Walt Disney Co. (DIS) short interest jumped by $696 million during the past month as investors bet there is more pain to come for shares of the entertainment powerhouse.

The rise in short interest, or the number of investors making bets the stock will go lower, increased after company Chief Executive Bob Iger lowered the 2017 EPS target during the Bank of America Media, Communications & Entertainment conference earlier in September and announced plans to exit its partnership with Netflix Inc. (NFLX) as it gears up to launch it owns streaming video service. That prompted more bad bets on Disney and thus the increase in short interest. During the BofA presentation, Disney’s CEO said the company expects EPS for 2017 to match what it reported in 2016 instead of providing 3% growth. The tempered outlook was lower than what Wall Street was expecting and way below its EPS growth of 17.8% over the last seven years.
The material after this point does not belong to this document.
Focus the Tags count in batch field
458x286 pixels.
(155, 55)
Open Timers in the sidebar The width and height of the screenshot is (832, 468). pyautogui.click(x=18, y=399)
“Disney’s $696 million increase in short interest over the last month was the fifth largest increase in the U.S. market. Short sellers seem to be rushing to get short exposure in the stock, expecting near term price weakness and continued downward price trend that began in May,” wrote Ihor Dusaniwsky, managing director of Predictive Analytics at S3 Partners, a financial analytics firm, in a research report. “Disney’s increase in short interest has made it the 23rd largest equity short in the U.S. market, and by far the largest short in the sector.” Shares of the company are down more than 8% since the start of the year. So far in September the stock is 4% lower. (See also: Disney to Slash Workforce at Struggling TV Units.)

Jedis to the Rescue?

According to Dusaniwsky in addition to the lowered outlook, shorts have been reacting to its move to pull its content off of Netflix, even though its sports streaming service won’t be live until 2018 and not until 2019 for its platform for Disney and Marvel films. There’s also large sport content expenses at ESPN and weaker-than-expected ticket sales for “Pirates of the Caribbean,” “Beauty and the Beast” and “Cars 3” that is weighing on the stock and emboldening the shorts, noted S3 Partners. The analyst said Disney is betting that “Star Wars: The Last Jedi” and “Thor: Ragnarok” will boost what is a weak year for the company at the box office. (See also: Disney Will Need 32M Subscribers to Beat Netflix.)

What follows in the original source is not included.